Researchers report numerical simulations for spin relaxation in graphene/TMDC heterostructures. Their calculations indicate a spin lifetime anisotropy that is orders of magnitude larger than anything observed in graphene until now.
Published in Physical Review Letters, spintronics researchers of the ICN2 Theoretical and Computational Nanoscience Group led by ICREA Professor Stephan Roche have gleaned potentially game-changing insight into the mechanisms governing spin dynamics and relaxation in graphene/TMDC heterostructures. Not only do their models give a spin lifetime anisotropy that is orders of magnitude larger than the 1:1 ratio typically observed in 2D systems, but they point to a qualitatively new regime of spin relaxation.
Spin relaxation is the process whereby the spins in a spin current lose their orientation, reverting to a natural disordered state. This causes spin signal to be lost, since spins are only useful for transporting information when they are oriented in a certain direction. This study reveals that the rate at which spins relax in graphene/TMDC systems depends strongly on whether they are pointing in or out of the graphene plane, with out-of-plane spins lasting tens or hundreds of times longer than in-plane spins. Such a high ratio has not previously been observed in graphene or any other 2D material.

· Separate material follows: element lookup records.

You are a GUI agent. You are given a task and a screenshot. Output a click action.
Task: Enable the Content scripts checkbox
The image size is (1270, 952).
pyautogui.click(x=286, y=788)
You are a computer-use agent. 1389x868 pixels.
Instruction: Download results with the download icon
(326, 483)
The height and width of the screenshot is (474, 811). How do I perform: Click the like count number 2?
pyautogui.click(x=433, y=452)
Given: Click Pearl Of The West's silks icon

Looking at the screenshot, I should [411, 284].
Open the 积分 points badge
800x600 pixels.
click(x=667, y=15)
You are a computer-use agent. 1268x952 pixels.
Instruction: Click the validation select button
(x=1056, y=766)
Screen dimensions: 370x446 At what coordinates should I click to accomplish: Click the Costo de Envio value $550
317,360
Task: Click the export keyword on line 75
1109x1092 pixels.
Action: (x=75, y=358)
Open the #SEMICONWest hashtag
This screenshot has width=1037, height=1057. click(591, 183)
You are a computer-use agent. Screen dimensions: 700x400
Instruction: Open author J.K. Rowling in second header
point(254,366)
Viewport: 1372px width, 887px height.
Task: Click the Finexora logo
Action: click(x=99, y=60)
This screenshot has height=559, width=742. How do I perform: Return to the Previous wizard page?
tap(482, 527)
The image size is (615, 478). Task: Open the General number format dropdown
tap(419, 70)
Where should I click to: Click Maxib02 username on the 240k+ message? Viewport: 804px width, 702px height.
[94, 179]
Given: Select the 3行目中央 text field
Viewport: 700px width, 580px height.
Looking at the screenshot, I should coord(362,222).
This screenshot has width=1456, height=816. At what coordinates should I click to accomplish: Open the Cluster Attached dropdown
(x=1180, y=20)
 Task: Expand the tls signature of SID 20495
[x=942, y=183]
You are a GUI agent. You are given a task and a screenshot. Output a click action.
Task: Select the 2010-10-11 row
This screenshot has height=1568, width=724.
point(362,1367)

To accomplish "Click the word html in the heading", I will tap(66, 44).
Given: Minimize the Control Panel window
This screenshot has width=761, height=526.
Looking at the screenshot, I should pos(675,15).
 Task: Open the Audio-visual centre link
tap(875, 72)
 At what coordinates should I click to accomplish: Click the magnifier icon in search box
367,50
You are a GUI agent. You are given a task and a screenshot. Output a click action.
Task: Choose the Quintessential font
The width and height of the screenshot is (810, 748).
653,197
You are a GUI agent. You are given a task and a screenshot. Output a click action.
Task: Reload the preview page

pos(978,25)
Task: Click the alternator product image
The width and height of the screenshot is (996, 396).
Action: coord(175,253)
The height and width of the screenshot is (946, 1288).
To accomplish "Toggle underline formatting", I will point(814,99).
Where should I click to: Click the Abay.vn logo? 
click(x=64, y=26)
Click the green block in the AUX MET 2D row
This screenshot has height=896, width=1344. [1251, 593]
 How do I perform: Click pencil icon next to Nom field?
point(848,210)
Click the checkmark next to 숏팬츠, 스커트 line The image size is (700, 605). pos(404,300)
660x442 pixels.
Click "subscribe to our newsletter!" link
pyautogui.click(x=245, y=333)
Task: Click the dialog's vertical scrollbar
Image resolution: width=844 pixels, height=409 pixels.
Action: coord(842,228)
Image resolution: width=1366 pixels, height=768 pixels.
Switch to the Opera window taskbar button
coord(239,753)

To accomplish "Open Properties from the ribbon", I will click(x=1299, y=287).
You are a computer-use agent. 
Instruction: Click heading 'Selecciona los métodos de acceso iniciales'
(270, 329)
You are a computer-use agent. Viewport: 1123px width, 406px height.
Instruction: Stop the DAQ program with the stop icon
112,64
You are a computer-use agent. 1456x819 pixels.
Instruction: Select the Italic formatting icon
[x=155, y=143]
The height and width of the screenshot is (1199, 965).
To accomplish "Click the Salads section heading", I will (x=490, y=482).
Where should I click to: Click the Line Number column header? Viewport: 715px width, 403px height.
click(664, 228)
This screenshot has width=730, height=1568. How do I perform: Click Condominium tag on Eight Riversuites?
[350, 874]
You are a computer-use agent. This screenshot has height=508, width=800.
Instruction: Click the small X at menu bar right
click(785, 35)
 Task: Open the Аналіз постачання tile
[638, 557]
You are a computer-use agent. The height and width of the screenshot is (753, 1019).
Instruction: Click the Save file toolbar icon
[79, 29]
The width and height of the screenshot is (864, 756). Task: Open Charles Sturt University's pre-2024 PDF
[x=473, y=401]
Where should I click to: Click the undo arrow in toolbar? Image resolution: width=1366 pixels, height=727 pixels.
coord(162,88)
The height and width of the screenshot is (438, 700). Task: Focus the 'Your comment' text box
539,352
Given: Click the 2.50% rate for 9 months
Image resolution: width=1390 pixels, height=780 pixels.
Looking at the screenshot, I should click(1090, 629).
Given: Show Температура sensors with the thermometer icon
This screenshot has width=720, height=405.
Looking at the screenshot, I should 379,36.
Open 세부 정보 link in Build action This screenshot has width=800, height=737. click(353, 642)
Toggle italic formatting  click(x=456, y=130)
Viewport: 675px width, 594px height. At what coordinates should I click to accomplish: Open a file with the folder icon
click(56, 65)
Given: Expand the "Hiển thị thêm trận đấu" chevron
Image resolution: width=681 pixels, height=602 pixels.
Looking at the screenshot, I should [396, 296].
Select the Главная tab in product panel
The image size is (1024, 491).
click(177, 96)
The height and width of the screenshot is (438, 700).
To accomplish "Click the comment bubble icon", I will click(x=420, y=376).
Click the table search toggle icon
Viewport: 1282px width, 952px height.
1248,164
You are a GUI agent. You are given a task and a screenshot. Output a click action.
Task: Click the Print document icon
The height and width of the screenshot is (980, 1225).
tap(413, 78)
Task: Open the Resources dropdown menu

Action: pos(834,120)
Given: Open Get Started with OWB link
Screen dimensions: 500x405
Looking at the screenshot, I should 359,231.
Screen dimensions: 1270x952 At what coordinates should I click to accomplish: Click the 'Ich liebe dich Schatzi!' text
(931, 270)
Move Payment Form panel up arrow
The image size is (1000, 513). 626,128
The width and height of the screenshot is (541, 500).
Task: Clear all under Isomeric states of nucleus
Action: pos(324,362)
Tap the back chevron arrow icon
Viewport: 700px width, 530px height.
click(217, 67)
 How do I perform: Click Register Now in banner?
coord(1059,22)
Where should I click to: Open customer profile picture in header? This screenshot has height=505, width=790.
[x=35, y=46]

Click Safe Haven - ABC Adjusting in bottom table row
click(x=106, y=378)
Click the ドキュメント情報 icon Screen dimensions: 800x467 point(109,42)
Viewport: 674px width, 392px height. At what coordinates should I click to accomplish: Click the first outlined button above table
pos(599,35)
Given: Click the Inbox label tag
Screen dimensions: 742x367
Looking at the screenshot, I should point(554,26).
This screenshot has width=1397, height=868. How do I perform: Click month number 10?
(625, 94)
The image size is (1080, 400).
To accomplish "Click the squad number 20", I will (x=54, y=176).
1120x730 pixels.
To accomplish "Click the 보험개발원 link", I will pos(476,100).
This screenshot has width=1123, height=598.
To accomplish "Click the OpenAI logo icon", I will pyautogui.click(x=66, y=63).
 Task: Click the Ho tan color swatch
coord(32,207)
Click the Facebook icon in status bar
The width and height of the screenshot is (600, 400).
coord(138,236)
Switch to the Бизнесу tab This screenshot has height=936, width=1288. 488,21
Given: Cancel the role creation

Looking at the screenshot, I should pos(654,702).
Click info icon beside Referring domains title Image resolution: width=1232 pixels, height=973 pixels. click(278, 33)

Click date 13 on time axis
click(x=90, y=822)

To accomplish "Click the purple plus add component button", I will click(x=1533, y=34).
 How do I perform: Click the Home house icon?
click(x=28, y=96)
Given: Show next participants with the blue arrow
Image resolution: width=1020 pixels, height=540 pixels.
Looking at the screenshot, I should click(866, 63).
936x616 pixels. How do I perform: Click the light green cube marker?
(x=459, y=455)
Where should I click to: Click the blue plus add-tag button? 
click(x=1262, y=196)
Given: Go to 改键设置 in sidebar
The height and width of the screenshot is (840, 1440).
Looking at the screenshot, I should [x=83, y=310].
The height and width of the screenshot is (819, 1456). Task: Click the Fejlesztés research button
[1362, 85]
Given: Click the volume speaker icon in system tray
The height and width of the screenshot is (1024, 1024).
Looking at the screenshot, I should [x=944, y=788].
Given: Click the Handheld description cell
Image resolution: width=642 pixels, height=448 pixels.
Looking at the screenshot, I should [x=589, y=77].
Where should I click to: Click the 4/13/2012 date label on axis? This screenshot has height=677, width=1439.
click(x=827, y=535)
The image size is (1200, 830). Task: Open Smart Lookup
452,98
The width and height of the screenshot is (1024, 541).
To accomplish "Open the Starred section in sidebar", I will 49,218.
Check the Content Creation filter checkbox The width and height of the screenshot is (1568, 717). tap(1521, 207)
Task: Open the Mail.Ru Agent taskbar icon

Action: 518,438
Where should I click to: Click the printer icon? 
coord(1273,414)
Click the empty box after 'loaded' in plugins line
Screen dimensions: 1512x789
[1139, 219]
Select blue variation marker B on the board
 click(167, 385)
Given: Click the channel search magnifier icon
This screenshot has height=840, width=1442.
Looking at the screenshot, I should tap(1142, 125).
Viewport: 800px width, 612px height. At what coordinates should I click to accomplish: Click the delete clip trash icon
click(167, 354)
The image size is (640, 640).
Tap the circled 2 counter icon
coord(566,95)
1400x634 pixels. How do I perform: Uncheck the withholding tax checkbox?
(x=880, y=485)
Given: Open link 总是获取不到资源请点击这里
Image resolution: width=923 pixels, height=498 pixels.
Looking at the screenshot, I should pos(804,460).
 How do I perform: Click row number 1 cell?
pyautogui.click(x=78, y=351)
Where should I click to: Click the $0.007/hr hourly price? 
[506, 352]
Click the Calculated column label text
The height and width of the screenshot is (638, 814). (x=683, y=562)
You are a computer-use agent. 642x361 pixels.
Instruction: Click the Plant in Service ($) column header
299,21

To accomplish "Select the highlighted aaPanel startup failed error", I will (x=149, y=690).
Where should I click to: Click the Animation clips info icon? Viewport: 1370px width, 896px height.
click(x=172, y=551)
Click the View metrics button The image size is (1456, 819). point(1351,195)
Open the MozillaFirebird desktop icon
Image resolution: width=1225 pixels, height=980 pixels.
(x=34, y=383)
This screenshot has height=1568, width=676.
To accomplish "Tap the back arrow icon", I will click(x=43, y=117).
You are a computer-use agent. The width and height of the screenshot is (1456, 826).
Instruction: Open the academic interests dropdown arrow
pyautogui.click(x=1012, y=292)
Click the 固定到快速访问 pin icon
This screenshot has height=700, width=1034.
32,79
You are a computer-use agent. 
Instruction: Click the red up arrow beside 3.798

In the paper, aptly titled “Giant Spin Lifetime Anisotropy in Graphene Induced by Proximity Effects,” lead author Aron Cummings reports that this behavior is mediated by the spin-valley locking induced in graphene by the TMDC, which ties the lifetime of in-plane spin to the intervalley scattering time. This causes in-plane spin to relax much faster than out-of-plane spin. Furthermore, the numerical simulations suggest that this mechanism should come into play in any substrate with strong spin-valley locking, including the TMDCs themselves.
Effectively inducing a spin filter effect — the ability to sort or tweak spin orientations — these findings give reason to believe that it might one day be possible to manipulate, and not just transport, spin in graphene.
These simulations have since been borne out experimentally by colleagues in the ICN2 Physics and Engineering of Nanodevices Group, led by ICREA Professor Sergio Valenzuela.